I.M. Anonymous @ 10/9/2001 12:18:11 PM #
No, you cannot patent an idea. You can only file for a patent after you have the product. You can file for a provisional patent, without building a product, but you only have 1 year after getting a provisional to file the real patent, which means you have 1 year to make it.

RE: Bad Patent?
I.M. Anonymous @ 10/9/2001 12:51:30 PM #

35 U.S.C. 101 entitled "Inventions Patentable" does not limit the grant of United States patents to products. In fact, many issued patents commonly referred to as "paper patents" cover inventions that have never been reduced to a product. The danger to an inventor in seeking and obtaining a patent based on an idea per se is that it may be inoperative rendering the issued patent worthless. In sharp contrast, 17 U.S.C. 102 specifically prohibits copyright protection for ideas per se and allows copyright protection only for those ideas that are "fixed in any tangible medium of expression."

RE: Bad Patent?
I.M. Anonymous @ 10/9/2001 2:17:42 PM #
It also appeared on the Casio/Tandy "Zoomer" Z-PDA's. These PDA's ran the GEOS operating system and came out about the same time as the Newton. Of course, Apple got all the press.
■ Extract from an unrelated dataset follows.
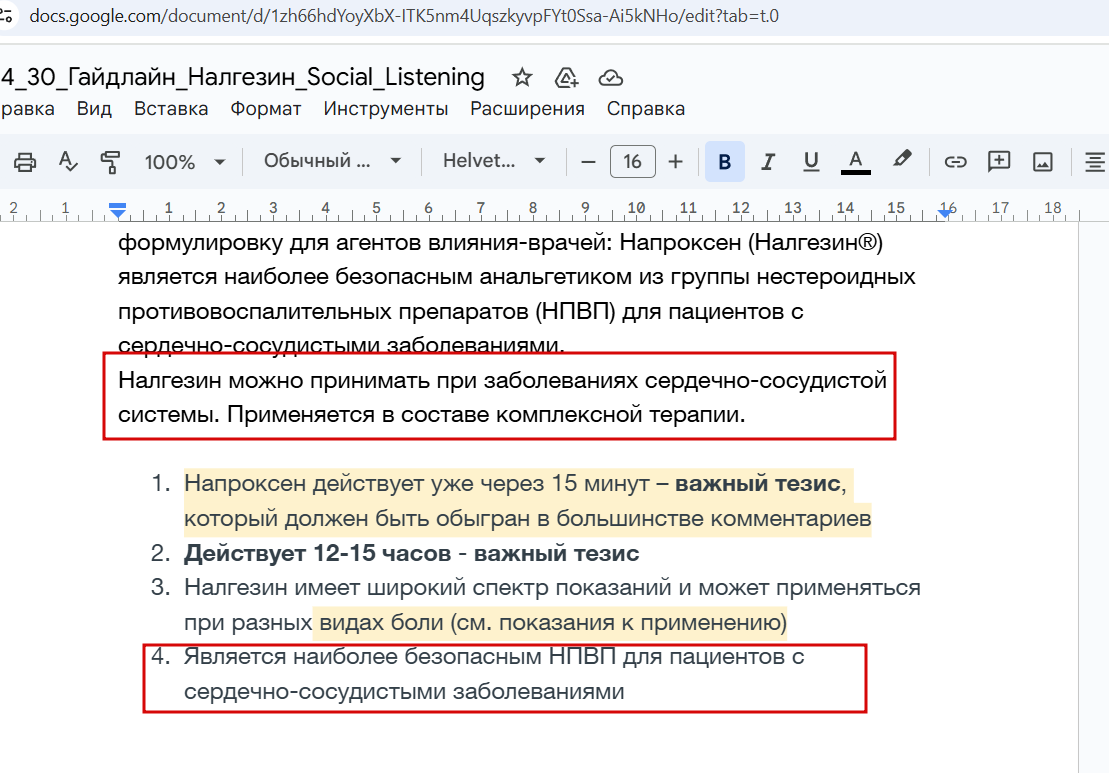Click the Move to Drive folder icon
Image resolution: width=1109 pixels, height=773 pixels.
click(567, 77)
Fact remains that I used Graffiti several years prior to the release of the original Pilot 1000...

RE: Bad Patent?
I.M. Anonymous @ 10/9/2001 3:27:18 PM #
Sorry, my mistake on the patent. You can file ideas, but if you build the product, then you have greater rights to the patent than without it. That's what I mistook for having to file with a product.

RE: Bad Patent?
I.M. Anonymous @ 10/9/2001 6:50:42 PM #
This is probably the best written thread I've seen on this site, but it brings back bad memories of Patent Law. The term "sucks" wasn't used once in this thread!

I think Xerox never got over the "copier = xerox" issue. I agree that Microsoft may also have liability in this area if they prevail. Does anyone know what happened to Jot?

I.M. Anonymous @ 10/10/2001 4:21:08 AM #
Sorry, that was too tempting to resist...

It would be interesting to see how unistroke acqually looks like.

I've seen other hand recognition programs and none are as intuitive as grafitti. Not only is it the most intuitive it actually works. its accuacy is also unmatched.

I honestly dont think Xerox has a chance. its almost written in stone that grafitti was the driving force in the development of PALM. Jeff Hawkings designed not as a PERSONAL DIGITAL ASSISTANT but as a platform for grafitti. grafitti was sort of his pet project during his study of neurology.

But then again this is not about who thought of grafitti or unistroke first. This is about who patented what first. In that aspect Xerox may have a point.

RE: Bad Patent?
flywheel @ 10/10/2001 6:58:46 AM #
Well, because of its size Xerox does have a chance!

And Jot is still alive and kicking :o)

Live long and prosper...

RE: Bad Patent?
quengho @ 1/22/2003 4:37:20 PM #
"The date of the original patent application that resulted in the issuance of the subject United States Patent No. 5,596,656 is 06 OCT 93."

Dean Rubine published several papers and released the source code to a single-stroke recognition system in 1991. The source code to this recognition system is under the GPL, and it's available in a number of products including the "xscribble" graffiti emulator used in handheld Linux systems.

"Rubine, D. "Specifying Gestures by Example", SIGGRAPH91, July 1991.

Dean Rubine, CMU: "Integrating Gesture Recognition and Direct Manipulation", pp 281-299, USENIX Conference Proceedings, Summer 1991, Nashville, TN.

Referenced by:

Original paper (myst be an ACM member)L

The original source, published under the GPL:

Sun's HRE API and a plugin:

XScribble project page:

Prior Art??

I.M. Anonymous @ 10/10/2001 1:52:28 AM #
Back in 1994 I bought a big an clunky Sharp Zarus that had Palm OS 1.0 on it. I definetely remember an ad WAY back then for a "Graffiti hand-writting recognition upgrade" to enhace the crude character recognition that was preinstalled. The symbols, as I remember them, were very similar to the current ones. Doesn't that constitute prior art?